Und schon kam das nächste Monument ins Glas. 1970 Latour war einfach Latour pur, ein gewaltiges, fast altersfreies, sehr dichtes Kraftpaket mit der Latour-typischen Walnussnote, mit perfekter Struktur und großartiger Länge, brauchte trotz einiger Zeit im Dekanter auch im Glas noch Zeit und Luft, um alles zu zeigen. Wer die Geduld nicht hatte, verpasste die Perfektion dieses großen, klassischen Latour Monumentes – WT100. Aus der Magnum hatte ich diesen Latour immer auf diesem Niveau. Vorausgesetzt natürlich, er hatte vorher ein mehrstündiges Vollbad im Dekanter genommen. In der 1tel scheint es größere Flaschen-Variationen zu geben, denn da hatte ich neben einigen perfekten auch enttäuschende Flaschen. Deutlich offener im direkten Vergleich der 1990 Latour, der sich hier wieder mal von seiner hedonistischen Seite zeigte. Auch das ein großartiger Latour, der sich irgendwie noch nicht zwischen dem Wechsel ins Charakterfach, wie ich ihn in letzter Zeit häufiger aus der 1tel erlebt habe, und dem perfekten Kalifornier aus Pauillac entscheiden kann, hier jetzt wieder ein grandioser, offener Spaß-Latour mit noch langer Zukunft – WT98+.

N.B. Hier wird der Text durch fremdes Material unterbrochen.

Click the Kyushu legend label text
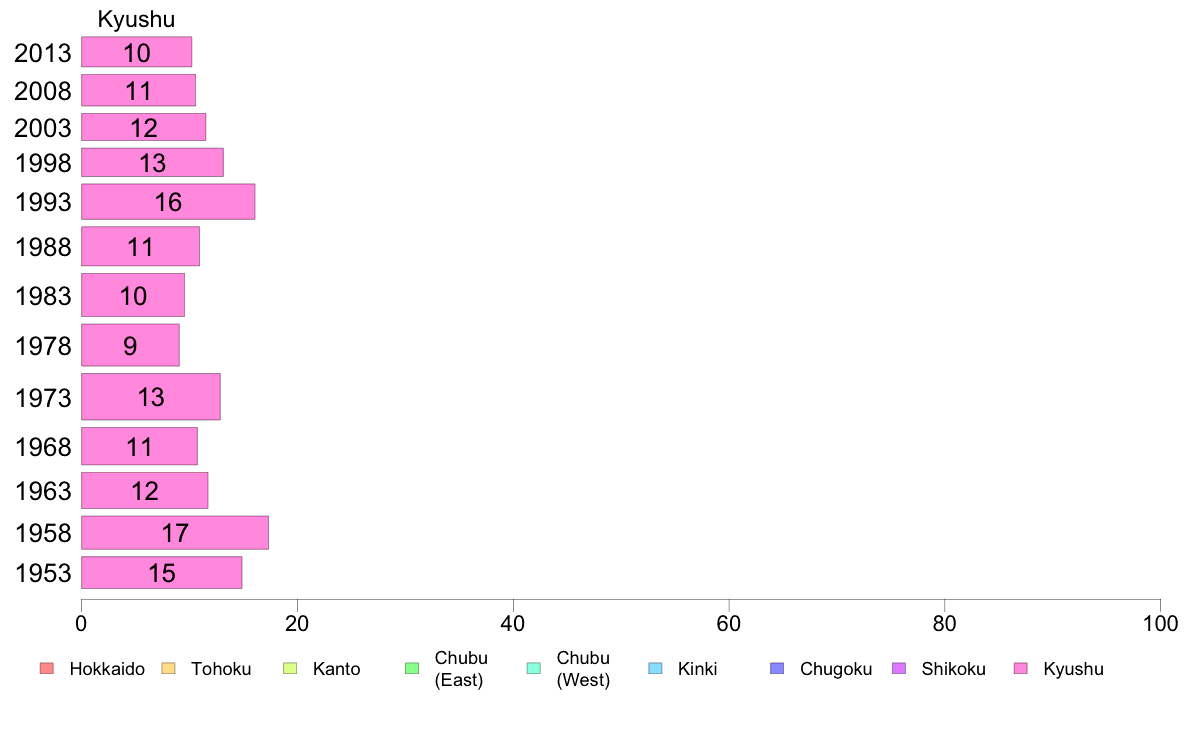Image resolution: width=1188 pixels, height=736 pixels. tap(1073, 669)
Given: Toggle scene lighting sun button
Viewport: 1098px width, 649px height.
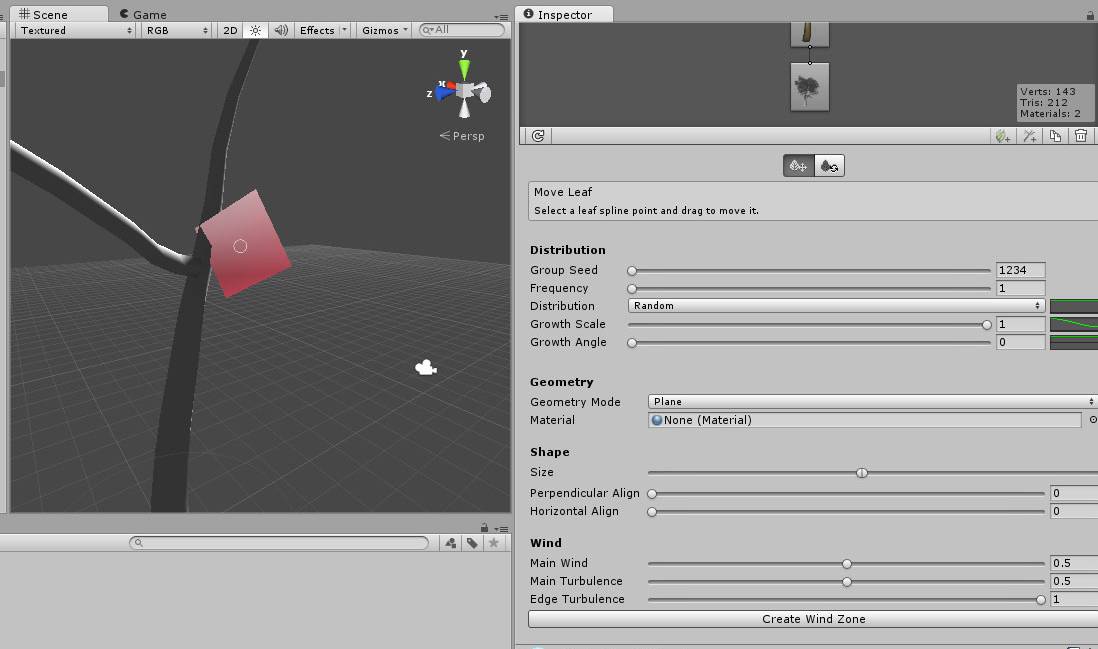Looking at the screenshot, I should [255, 30].

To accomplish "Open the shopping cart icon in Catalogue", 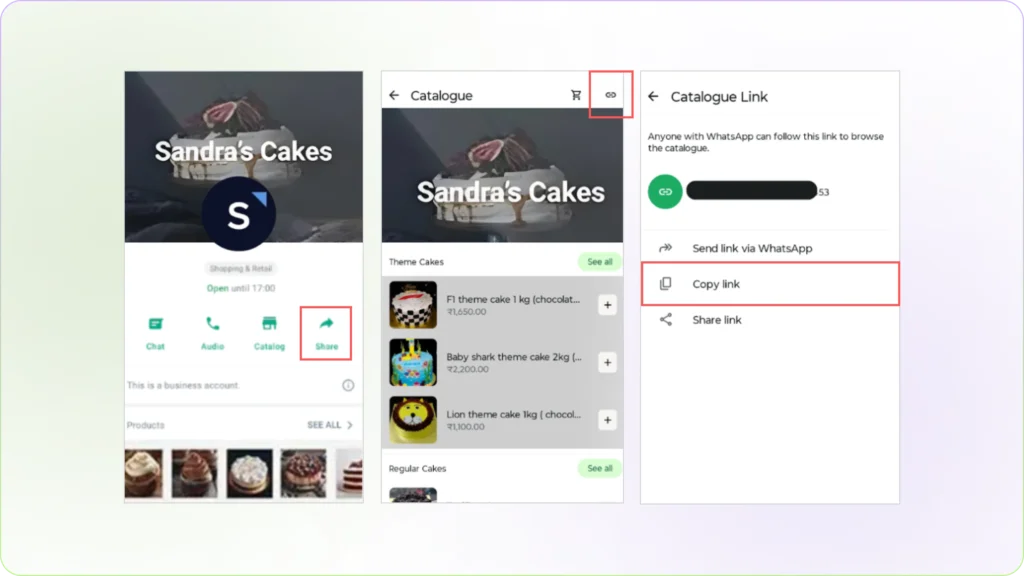I will click(x=577, y=95).
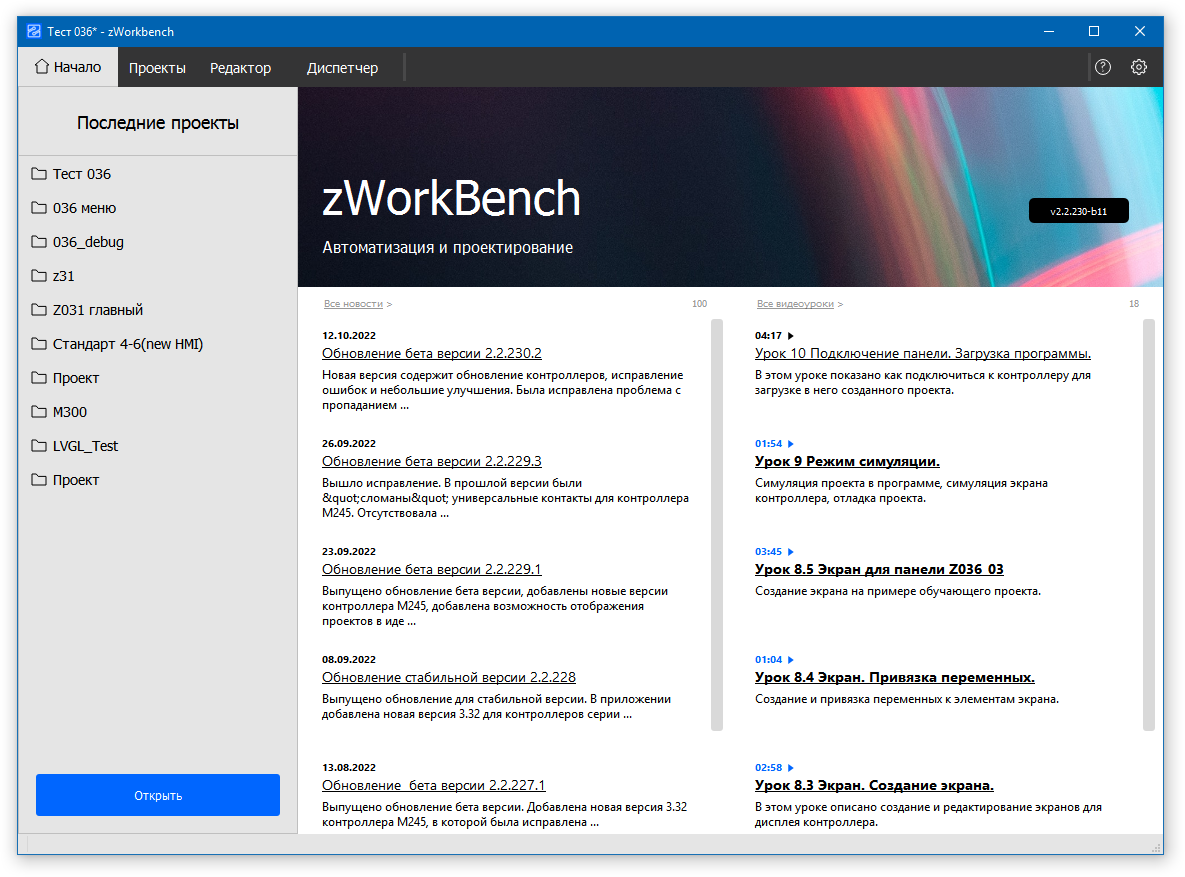Open the Диспетчер tab

342,68
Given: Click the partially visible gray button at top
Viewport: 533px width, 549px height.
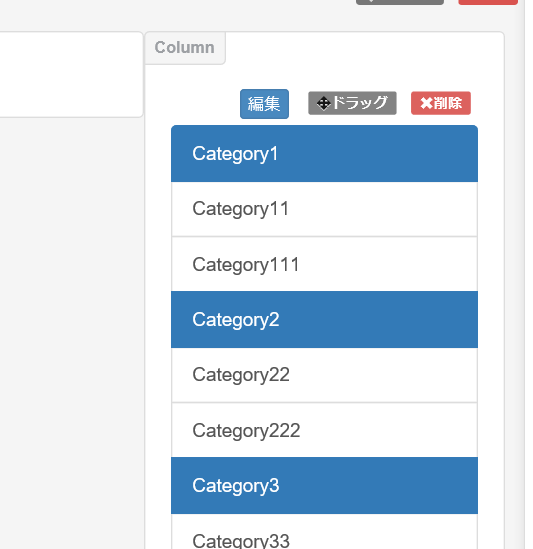Looking at the screenshot, I should coord(400,2).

Und zweimal Perfektion zum Abschluss. Endlich durfte ich aus dieser perfekten Magnum den 1990 Lafite-Rothschild mal in voller Blüte erleben. So oft hatte dieser Wein in diversen Proben schon sein gewaltiges Potential gezeigt. Auch enttäuschende Flaschen waren darunter, wie zuletzt 2018 eine etwas dürr und verschlossen wirkende 1tel. Aber das hier, diese großartige Magnum, das war Lafite in Vollendung. Die Struktur eines großen Pauillac kombiniert mit der geilen 90er Exotik, und das alles so elegant und stilvoll rübergebracht, wie das nur Lafite kann. Große Glücksgefühle, diesen Wein in dieser Hochform zu erleben. Das übermannte dann auch den Weinbuchhalter in mir, der vor lauter Begeisterung die WT100 zückte. Und der zweite Wein, 1990 Beauséjour Duffau Lagarosse? Der wurde seinem Legenden Status voll gerecht. Einfach der helle Wahnsinn, was die da in diesem Jahr auf diesem sonst eher unbekannteren Chateau auf die Flasche gebracht haben. Sehr konzentrierte Frucht, immer noch Jugend und Frische, hohe Mineralität und unglaubliche Dichte, und das alles mit perfekter Struktur und Präzision, so unglaublich lang mit noch gewaltiger Zukunft, auch der klare WT100. Danke an unseren holländischen Freund, dass er uns an diesem Wahnsinnstoff aus einer perfekten Magnum teilhaben ließ.

Eine irre Probe war das. Dank allen Beteiligten, natürlich auch Barbara, die uns mit perfektem Weinservice verwöhnte und Holger, der wieder wie vom anderen Stern kochte. Ich freu mich schon wie Bolle auf die nächste Weihnachts Magnum Best Bottle im kommenden Dezember. Kann man da dabei sein? Alle bisherigen Teilnehmer sind natürlich gesetzt, vorausgesetzt, sie bringen wieder eine Trouvaille, die dieses Ereignisses würdig ist. Und es gibt immer mal wieder eine Lücke. Aber wer jetzt fragt, was er denn mindestens anstellen muss, um eine Chance zu haben, der hat falsch gefragt und den Sinn einer Best Bottle nicht verstanden. Einfach ein Angebot machen, das so gut ist, dass man es einfach nicht ablehnen kann. Das könnte dann klappen.